OREANDA-NEWS. On July 4, 2013, the Parliament of Ukraine ratified the Convention between the Government of Ukraine and the Government of the Republic of Cyprus for the Avoidance of Double Taxation and the Prevention of Fiscal Evasion with Respect to Taxes on Income.

Generally, the new tax treaty follows the principles of the OECD Model Tax Convention on Income and Capital. Compared to the currently effective 1982 Convention between the Government of the Republic of Cyprus and the Government of the USSR for the Avoidance of Double Taxation of Income and Property, the Tax Treaty provides for the following Withholding Tax rates:


Current Tax Treaty (1982)

New Tax Treaty (2012)

Interest

0%

0/2%

Dividends

0%

5/15%

Royalties

0%

5/10%

Unlike most of other tax treaties of Ukraine, new tax treaty exempts from the withholding tax any profits derived from the sale of shares of real estate based companies, which presents an attractive tax planning opportunity.

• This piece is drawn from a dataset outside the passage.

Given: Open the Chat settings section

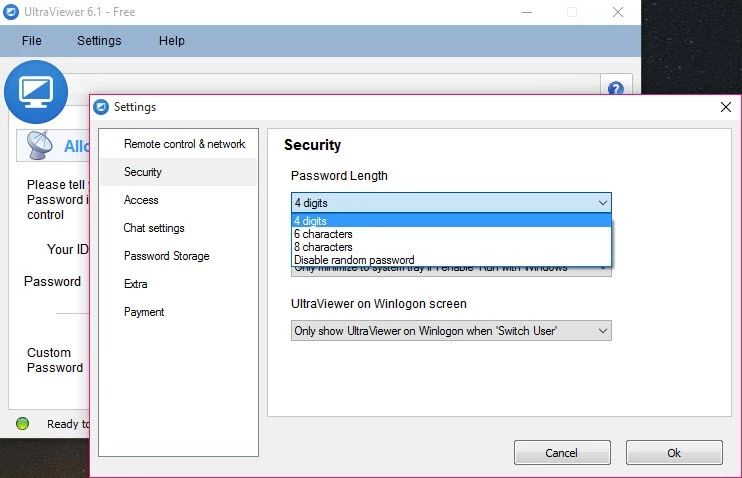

New tax treaty introduces a mechanism for the exchange of information between the competent authorities of the Contracting States. The new mechanism may be viewed as having an overarching effect as it extends not only to direct taxes but to any taxes established by domestic law of Contracting States. In other worlds, with the introduction of this mechanism the competent authorities, defined as such for the purposes of the Tax Treaty, would acquire a forceful instrument for gathering tax-related information with the view to capturing untaxed revenues.

New tax treaty is scheduled to enter into force once Ukraine and Cyprus notify each other on the completion of the relevant procedures required by their respective domestic laws. Given that the 1982 Convention would automatically terminate when new tax treaty enters into force.